** Opening EXERCISE INPUTS block **

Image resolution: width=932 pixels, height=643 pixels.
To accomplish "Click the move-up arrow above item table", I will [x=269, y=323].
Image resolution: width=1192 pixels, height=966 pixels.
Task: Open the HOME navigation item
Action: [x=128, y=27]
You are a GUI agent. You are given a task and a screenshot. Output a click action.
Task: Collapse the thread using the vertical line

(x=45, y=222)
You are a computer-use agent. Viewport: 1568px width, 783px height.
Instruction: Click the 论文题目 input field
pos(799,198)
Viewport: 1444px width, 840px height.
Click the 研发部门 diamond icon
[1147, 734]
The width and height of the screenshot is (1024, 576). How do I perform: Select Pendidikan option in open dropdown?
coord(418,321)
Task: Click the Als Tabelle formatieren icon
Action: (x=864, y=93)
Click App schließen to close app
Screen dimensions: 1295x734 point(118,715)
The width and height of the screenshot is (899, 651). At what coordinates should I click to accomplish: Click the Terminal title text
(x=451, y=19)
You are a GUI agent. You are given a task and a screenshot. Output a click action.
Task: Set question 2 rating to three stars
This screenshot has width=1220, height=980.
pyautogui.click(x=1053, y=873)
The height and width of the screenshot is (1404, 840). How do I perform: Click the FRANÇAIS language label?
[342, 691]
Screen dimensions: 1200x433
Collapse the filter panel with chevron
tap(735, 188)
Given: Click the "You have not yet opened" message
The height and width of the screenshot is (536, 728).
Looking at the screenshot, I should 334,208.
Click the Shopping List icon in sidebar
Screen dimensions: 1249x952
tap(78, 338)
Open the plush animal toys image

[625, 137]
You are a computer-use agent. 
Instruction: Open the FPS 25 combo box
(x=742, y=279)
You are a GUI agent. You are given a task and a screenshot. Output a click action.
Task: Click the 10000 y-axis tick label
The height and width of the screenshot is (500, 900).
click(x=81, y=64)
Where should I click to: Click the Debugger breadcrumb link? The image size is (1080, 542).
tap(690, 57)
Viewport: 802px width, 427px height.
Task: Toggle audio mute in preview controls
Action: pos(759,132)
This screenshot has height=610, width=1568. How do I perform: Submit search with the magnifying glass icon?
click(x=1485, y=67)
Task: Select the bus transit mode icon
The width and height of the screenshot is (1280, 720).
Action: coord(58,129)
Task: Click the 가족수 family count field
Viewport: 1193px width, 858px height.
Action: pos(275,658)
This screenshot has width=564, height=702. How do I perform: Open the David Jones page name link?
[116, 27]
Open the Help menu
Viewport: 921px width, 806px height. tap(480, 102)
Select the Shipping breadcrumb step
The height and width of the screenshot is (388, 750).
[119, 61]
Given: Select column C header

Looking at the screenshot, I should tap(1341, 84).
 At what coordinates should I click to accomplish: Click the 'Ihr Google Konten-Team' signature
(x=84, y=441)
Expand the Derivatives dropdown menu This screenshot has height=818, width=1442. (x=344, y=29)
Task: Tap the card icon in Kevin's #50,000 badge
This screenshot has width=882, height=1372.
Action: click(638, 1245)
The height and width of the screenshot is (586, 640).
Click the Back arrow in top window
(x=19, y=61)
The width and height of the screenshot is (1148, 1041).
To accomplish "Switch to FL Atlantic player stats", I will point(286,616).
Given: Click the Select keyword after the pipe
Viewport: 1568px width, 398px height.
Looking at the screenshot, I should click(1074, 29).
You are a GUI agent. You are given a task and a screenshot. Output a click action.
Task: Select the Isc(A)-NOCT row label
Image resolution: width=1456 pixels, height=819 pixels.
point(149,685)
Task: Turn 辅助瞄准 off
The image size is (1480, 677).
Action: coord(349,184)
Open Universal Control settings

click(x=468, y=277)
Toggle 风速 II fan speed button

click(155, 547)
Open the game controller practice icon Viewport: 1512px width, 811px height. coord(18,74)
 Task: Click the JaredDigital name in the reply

** Closing EXERCISE INPUTS block **

Retype the material. Keep it exact.

Image resolution: width=932 pixels, height=643 pixels.
To accomplish "Click the move-up arrow above item table", I will [x=269, y=323].
Image resolution: width=1192 pixels, height=966 pixels.
Task: Open the HOME navigation item
Action: [x=128, y=27]
You are a GUI agent. You are given a task and a screenshot. Output a click action.
Task: Collapse the thread using the vertical line

(x=45, y=222)
You are a computer-use agent. Viewport: 1568px width, 783px height.
Instruction: Click the 论文题目 input field
pos(799,198)
Viewport: 1444px width, 840px height.
Click the 研发部门 diamond icon
[1147, 734]
The width and height of the screenshot is (1024, 576). How do I perform: Select Pendidikan option in open dropdown?
coord(418,321)
Task: Click the Als Tabelle formatieren icon
Action: (x=864, y=93)
Click App schließen to close app
Screen dimensions: 1295x734 point(118,715)
The width and height of the screenshot is (899, 651). At what coordinates should I click to accomplish: Click the Terminal title text
(x=451, y=19)
You are a GUI agent. You are given a task and a screenshot. Output a click action.
Task: Set question 2 rating to three stars
This screenshot has width=1220, height=980.
pyautogui.click(x=1053, y=873)
The height and width of the screenshot is (1404, 840). How do I perform: Click the FRANÇAIS language label?
[342, 691]
Screen dimensions: 1200x433
Collapse the filter panel with chevron
tap(735, 188)
Given: Click the "You have not yet opened" message
The height and width of the screenshot is (536, 728).
Looking at the screenshot, I should 334,208.
Click the Shopping List icon in sidebar
Screen dimensions: 1249x952
tap(78, 338)
Open the plush animal toys image

[625, 137]
You are a computer-use agent. 
Instruction: Open the FPS 25 combo box
(x=742, y=279)
You are a GUI agent. You are given a task and a screenshot. Output a click action.
Task: Click the 10000 y-axis tick label
The height and width of the screenshot is (500, 900).
click(x=81, y=64)
Where should I click to: Click the Debugger breadcrumb link? The image size is (1080, 542).
tap(690, 57)
Viewport: 802px width, 427px height.
Task: Toggle audio mute in preview controls
Action: pos(759,132)
This screenshot has height=610, width=1568. How do I perform: Submit search with the magnifying glass icon?
click(x=1485, y=67)
Task: Select the bus transit mode icon
The width and height of the screenshot is (1280, 720).
Action: coord(58,129)
Task: Click the 가족수 family count field
Viewport: 1193px width, 858px height.
Action: pos(275,658)
This screenshot has width=564, height=702. How do I perform: Open the David Jones page name link?
[116, 27]
Open the Help menu
Viewport: 921px width, 806px height. tap(480, 102)
Select the Shipping breadcrumb step
The height and width of the screenshot is (388, 750).
[119, 61]
Given: Select column C header

Looking at the screenshot, I should tap(1341, 84).
 At what coordinates should I click to accomplish: Click the 'Ihr Google Konten-Team' signature
(x=84, y=441)
Expand the Derivatives dropdown menu This screenshot has height=818, width=1442. (x=344, y=29)
Task: Tap the card icon in Kevin's #50,000 badge
This screenshot has width=882, height=1372.
Action: click(638, 1245)
The height and width of the screenshot is (586, 640).
Click the Back arrow in top window
(x=19, y=61)
The width and height of the screenshot is (1148, 1041).
To accomplish "Switch to FL Atlantic player stats", I will point(286,616).
Given: Click the Select keyword after the pipe
Viewport: 1568px width, 398px height.
Looking at the screenshot, I should click(1074, 29).
You are a GUI agent. You are given a task and a screenshot. Output a click action.
Task: Select the Isc(A)-NOCT row label
Image resolution: width=1456 pixels, height=819 pixels.
point(149,685)
Task: Turn 辅助瞄准 off
The image size is (1480, 677).
Action: coord(349,184)
Open Universal Control settings

click(x=468, y=277)
Toggle 风速 II fan speed button

click(155, 547)
Open the game controller practice icon Viewport: 1512px width, 811px height. coord(18,74)
 Task: Click the JaredDigital name in the reply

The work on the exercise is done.